**Your objective**
Take the records below and copy them exactly.

Saved entries:
* * * * *

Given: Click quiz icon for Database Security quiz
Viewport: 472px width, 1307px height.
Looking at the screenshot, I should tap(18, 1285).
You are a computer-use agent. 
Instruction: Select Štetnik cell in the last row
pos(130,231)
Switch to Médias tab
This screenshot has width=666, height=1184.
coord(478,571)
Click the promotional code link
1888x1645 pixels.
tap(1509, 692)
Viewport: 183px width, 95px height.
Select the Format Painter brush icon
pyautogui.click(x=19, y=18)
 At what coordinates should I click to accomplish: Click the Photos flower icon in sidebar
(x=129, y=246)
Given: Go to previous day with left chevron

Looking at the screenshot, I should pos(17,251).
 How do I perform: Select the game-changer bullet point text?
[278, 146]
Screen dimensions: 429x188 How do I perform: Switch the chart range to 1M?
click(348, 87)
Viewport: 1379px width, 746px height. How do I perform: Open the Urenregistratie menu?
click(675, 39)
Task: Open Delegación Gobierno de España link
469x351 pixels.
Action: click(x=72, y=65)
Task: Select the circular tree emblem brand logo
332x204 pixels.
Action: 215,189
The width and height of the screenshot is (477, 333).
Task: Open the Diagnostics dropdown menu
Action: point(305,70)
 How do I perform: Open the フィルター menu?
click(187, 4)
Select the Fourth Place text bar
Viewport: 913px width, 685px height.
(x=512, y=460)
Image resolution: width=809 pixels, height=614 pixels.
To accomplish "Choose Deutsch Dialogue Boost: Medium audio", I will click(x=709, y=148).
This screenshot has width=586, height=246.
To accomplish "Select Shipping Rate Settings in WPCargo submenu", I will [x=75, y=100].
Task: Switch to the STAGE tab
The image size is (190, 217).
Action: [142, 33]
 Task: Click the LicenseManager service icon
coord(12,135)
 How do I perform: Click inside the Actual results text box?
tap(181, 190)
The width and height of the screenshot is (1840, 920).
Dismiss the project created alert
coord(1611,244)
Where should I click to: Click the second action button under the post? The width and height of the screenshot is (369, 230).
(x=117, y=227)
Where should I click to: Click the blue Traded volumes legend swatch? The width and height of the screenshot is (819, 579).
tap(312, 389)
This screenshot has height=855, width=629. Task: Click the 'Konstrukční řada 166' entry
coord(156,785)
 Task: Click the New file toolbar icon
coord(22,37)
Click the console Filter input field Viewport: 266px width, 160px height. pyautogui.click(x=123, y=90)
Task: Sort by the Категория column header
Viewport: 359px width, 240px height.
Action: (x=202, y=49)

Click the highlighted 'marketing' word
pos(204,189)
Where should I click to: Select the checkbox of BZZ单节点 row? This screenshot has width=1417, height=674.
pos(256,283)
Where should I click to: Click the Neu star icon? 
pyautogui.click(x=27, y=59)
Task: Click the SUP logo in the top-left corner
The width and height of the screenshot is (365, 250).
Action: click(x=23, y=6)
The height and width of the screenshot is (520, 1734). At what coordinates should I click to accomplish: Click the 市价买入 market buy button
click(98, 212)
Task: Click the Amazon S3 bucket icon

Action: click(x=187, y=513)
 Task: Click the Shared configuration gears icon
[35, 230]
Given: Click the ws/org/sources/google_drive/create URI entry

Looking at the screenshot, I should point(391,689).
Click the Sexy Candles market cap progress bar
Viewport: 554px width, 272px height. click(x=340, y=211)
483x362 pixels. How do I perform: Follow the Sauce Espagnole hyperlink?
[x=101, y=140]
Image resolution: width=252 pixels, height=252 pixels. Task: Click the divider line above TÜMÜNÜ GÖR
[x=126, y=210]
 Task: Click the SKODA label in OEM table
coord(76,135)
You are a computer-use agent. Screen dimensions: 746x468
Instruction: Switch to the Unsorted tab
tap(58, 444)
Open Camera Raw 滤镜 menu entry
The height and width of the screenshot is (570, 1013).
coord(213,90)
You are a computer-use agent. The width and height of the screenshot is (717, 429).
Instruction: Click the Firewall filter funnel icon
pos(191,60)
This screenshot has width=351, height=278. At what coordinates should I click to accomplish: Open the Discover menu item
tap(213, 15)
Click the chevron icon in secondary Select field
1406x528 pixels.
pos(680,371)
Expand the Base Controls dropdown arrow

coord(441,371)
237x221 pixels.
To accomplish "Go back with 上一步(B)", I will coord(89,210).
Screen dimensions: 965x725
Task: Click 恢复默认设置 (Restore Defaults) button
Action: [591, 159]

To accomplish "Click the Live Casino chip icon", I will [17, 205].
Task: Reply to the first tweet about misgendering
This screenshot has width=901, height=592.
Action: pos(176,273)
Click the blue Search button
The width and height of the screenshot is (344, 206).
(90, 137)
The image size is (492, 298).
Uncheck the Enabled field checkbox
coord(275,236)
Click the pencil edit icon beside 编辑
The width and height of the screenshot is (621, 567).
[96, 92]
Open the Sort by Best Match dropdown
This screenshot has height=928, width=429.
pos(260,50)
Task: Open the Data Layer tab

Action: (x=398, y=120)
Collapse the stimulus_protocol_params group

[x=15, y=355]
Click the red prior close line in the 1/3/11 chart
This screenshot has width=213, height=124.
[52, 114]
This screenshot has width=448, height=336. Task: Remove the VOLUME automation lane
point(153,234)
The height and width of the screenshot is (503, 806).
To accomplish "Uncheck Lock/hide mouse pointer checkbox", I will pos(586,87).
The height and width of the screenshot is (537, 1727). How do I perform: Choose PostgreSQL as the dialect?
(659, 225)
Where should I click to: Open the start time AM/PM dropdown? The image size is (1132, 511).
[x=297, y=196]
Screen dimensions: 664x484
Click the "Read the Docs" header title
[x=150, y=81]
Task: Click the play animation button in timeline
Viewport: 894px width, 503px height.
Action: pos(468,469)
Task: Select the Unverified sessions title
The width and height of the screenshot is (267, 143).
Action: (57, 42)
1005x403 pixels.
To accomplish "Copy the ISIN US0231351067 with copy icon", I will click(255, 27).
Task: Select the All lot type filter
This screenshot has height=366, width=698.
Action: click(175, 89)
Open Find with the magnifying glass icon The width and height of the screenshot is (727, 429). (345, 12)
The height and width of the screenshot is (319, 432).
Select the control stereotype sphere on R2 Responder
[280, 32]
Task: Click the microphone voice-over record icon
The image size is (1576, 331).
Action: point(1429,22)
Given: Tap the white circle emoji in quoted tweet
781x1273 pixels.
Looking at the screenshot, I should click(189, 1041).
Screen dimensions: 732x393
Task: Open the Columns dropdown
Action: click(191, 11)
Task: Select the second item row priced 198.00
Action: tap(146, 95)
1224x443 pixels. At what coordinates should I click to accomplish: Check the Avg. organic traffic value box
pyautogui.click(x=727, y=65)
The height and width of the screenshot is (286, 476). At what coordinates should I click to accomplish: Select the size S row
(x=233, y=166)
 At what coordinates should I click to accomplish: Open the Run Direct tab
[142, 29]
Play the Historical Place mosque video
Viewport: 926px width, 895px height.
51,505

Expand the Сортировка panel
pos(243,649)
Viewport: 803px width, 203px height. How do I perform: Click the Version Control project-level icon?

* * * * *

**Output of the exercise**
Given: Click quiz icon for Database Security quiz
Viewport: 472px width, 1307px height.
Looking at the screenshot, I should tap(18, 1285).
You are a computer-use agent. 
Instruction: Select Štetnik cell in the last row
pos(130,231)
Switch to Médias tab
This screenshot has width=666, height=1184.
coord(478,571)
Click the promotional code link
1888x1645 pixels.
tap(1509, 692)
Viewport: 183px width, 95px height.
Select the Format Painter brush icon
pyautogui.click(x=19, y=18)
 At what coordinates should I click to accomplish: Click the Photos flower icon in sidebar
(x=129, y=246)
Given: Go to previous day with left chevron

Looking at the screenshot, I should pos(17,251).
 How do I perform: Select the game-changer bullet point text?
[278, 146]
Screen dimensions: 429x188 How do I perform: Switch the chart range to 1M?
click(348, 87)
Viewport: 1379px width, 746px height. How do I perform: Open the Urenregistratie menu?
click(675, 39)
Task: Open Delegación Gobierno de España link
469x351 pixels.
Action: click(x=72, y=65)
Task: Select the circular tree emblem brand logo
332x204 pixels.
Action: 215,189
The width and height of the screenshot is (477, 333).
Task: Open the Diagnostics dropdown menu
Action: point(305,70)
 How do I perform: Open the フィルター menu?
click(187, 4)
Select the Fourth Place text bar
Viewport: 913px width, 685px height.
(x=512, y=460)
Image resolution: width=809 pixels, height=614 pixels.
To accomplish "Choose Deutsch Dialogue Boost: Medium audio", I will click(x=709, y=148).
This screenshot has width=586, height=246.
To accomplish "Select Shipping Rate Settings in WPCargo submenu", I will [x=75, y=100].
Task: Switch to the STAGE tab
The image size is (190, 217).
Action: [142, 33]
 Task: Click the LicenseManager service icon
coord(12,135)
 How do I perform: Click inside the Actual results text box?
tap(181, 190)
The width and height of the screenshot is (1840, 920).
Dismiss the project created alert
coord(1611,244)
Where should I click to: Click the second action button under the post? The width and height of the screenshot is (369, 230).
(x=117, y=227)
Where should I click to: Click the blue Traded volumes legend swatch? The width and height of the screenshot is (819, 579).
tap(312, 389)
This screenshot has height=855, width=629. Task: Click the 'Konstrukční řada 166' entry
coord(156,785)
 Task: Click the New file toolbar icon
coord(22,37)
Click the console Filter input field Viewport: 266px width, 160px height. pyautogui.click(x=123, y=90)
Task: Sort by the Категория column header
Viewport: 359px width, 240px height.
Action: (x=202, y=49)

Click the highlighted 'marketing' word
pos(204,189)
Where should I click to: Select the checkbox of BZZ单节点 row? This screenshot has width=1417, height=674.
pos(256,283)
Where should I click to: Click the Neu star icon? 
pyautogui.click(x=27, y=59)
Task: Click the SUP logo in the top-left corner
The width and height of the screenshot is (365, 250).
Action: click(x=23, y=6)
The height and width of the screenshot is (520, 1734). At what coordinates should I click to accomplish: Click the 市价买入 market buy button
click(98, 212)
Task: Click the Amazon S3 bucket icon

Action: click(x=187, y=513)
 Task: Click the Shared configuration gears icon
[35, 230]
Given: Click the ws/org/sources/google_drive/create URI entry

Looking at the screenshot, I should point(391,689).
Click the Sexy Candles market cap progress bar
Viewport: 554px width, 272px height. click(x=340, y=211)
483x362 pixels. How do I perform: Follow the Sauce Espagnole hyperlink?
[x=101, y=140]
Image resolution: width=252 pixels, height=252 pixels. Task: Click the divider line above TÜMÜNÜ GÖR
[x=126, y=210]
 Task: Click the SKODA label in OEM table
coord(76,135)
You are a computer-use agent. Screen dimensions: 746x468
Instruction: Switch to the Unsorted tab
tap(58, 444)
Open Camera Raw 滤镜 menu entry
The height and width of the screenshot is (570, 1013).
coord(213,90)
You are a computer-use agent. The width and height of the screenshot is (717, 429).
Instruction: Click the Firewall filter funnel icon
pos(191,60)
This screenshot has width=351, height=278. At what coordinates should I click to accomplish: Open the Discover menu item
tap(213, 15)
Click the chevron icon in secondary Select field
1406x528 pixels.
pos(680,371)
Expand the Base Controls dropdown arrow

coord(441,371)
237x221 pixels.
To accomplish "Go back with 上一步(B)", I will coord(89,210).
Screen dimensions: 965x725
Task: Click 恢复默认设置 (Restore Defaults) button
Action: [591, 159]

To accomplish "Click the Live Casino chip icon", I will [17, 205].
Task: Reply to the first tweet about misgendering
This screenshot has width=901, height=592.
Action: pos(176,273)
Click the blue Search button
The width and height of the screenshot is (344, 206).
(90, 137)
The image size is (492, 298).
Uncheck the Enabled field checkbox
coord(275,236)
Click the pencil edit icon beside 编辑
The width and height of the screenshot is (621, 567).
[96, 92]
Open the Sort by Best Match dropdown
This screenshot has height=928, width=429.
pos(260,50)
Task: Open the Data Layer tab

Action: (x=398, y=120)
Collapse the stimulus_protocol_params group

[x=15, y=355]
Click the red prior close line in the 1/3/11 chart
This screenshot has width=213, height=124.
[52, 114]
This screenshot has width=448, height=336. Task: Remove the VOLUME automation lane
point(153,234)
The height and width of the screenshot is (503, 806).
To accomplish "Uncheck Lock/hide mouse pointer checkbox", I will pos(586,87).
The height and width of the screenshot is (537, 1727). How do I perform: Choose PostgreSQL as the dialect?
(659, 225)
Where should I click to: Open the start time AM/PM dropdown? The image size is (1132, 511).
[x=297, y=196]
Screen dimensions: 664x484
Click the "Read the Docs" header title
[x=150, y=81]
Task: Click the play animation button in timeline
Viewport: 894px width, 503px height.
Action: pos(468,469)
Task: Select the Unverified sessions title
The width and height of the screenshot is (267, 143).
Action: (57, 42)
1005x403 pixels.
To accomplish "Copy the ISIN US0231351067 with copy icon", I will click(255, 27).
Task: Select the All lot type filter
This screenshot has height=366, width=698.
Action: click(175, 89)
Open Find with the magnifying glass icon The width and height of the screenshot is (727, 429). (345, 12)
The height and width of the screenshot is (319, 432).
Select the control stereotype sphere on R2 Responder
[280, 32]
Task: Click the microphone voice-over record icon
The image size is (1576, 331).
Action: point(1429,22)
Given: Tap the white circle emoji in quoted tweet
781x1273 pixels.
Looking at the screenshot, I should click(189, 1041).
Screen dimensions: 732x393
Task: Open the Columns dropdown
Action: click(191, 11)
Task: Select the second item row priced 198.00
Action: tap(146, 95)
1224x443 pixels. At what coordinates should I click to accomplish: Check the Avg. organic traffic value box
pyautogui.click(x=727, y=65)
The height and width of the screenshot is (286, 476). At what coordinates should I click to accomplish: Select the size S row
(x=233, y=166)
 At what coordinates should I click to accomplish: Open the Run Direct tab
[142, 29]
Play the Historical Place mosque video
Viewport: 926px width, 895px height.
51,505

Expand the Сортировка panel
pos(243,649)
Viewport: 803px width, 203px height. How do I perform: Click the Version Control project-level icon?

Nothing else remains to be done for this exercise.